Principal Engineer, On-Device AI Inference & Systems

Full Time

Mountain View, CA

Unity

Principal Engineer – On-Device AI Inference & Systems

Compensation: $278,100 – $347,600 USD base salary
Additional Compensation: Equity and participation in company incentive plans (where applicable)

The Opportunity

We are building the next generation of AI-driven game experiences by running generative models directly on players' devices—including phones, tablets, laptops, and desktops.

Our games run inside a modern browser-native runtime built on technologies such as WebGPU and WebNN, meaning the models powering these experiences must be deployed and accelerated entirely within that environment.

As Principal Engineer – On-Device AI Inference & Systems, you will be the technical authority responsible for taking state-of-the-art multimodal models—including transformers and diffusion networks—and making them fast, efficient, and reliable within a production game engine.

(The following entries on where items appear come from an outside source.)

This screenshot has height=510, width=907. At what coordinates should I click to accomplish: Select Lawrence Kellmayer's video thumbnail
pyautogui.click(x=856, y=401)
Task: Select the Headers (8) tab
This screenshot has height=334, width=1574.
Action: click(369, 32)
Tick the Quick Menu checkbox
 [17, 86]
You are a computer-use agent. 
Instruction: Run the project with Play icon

This is a deeply hands-on, high-impact engineering leadership role. You will own the inference and integration stack end-to-end—from research checkpoint through optimization, kernel tuning, and production deployment at interactive frame rates within strict memory and power budgets.

You will establish engineering standards, define runtime architecture, mentor senior engineers, and directly shape the latency, quality, memory footprint, and battery efficiency of AI-powered gameplay experienced by millions of players worldwide.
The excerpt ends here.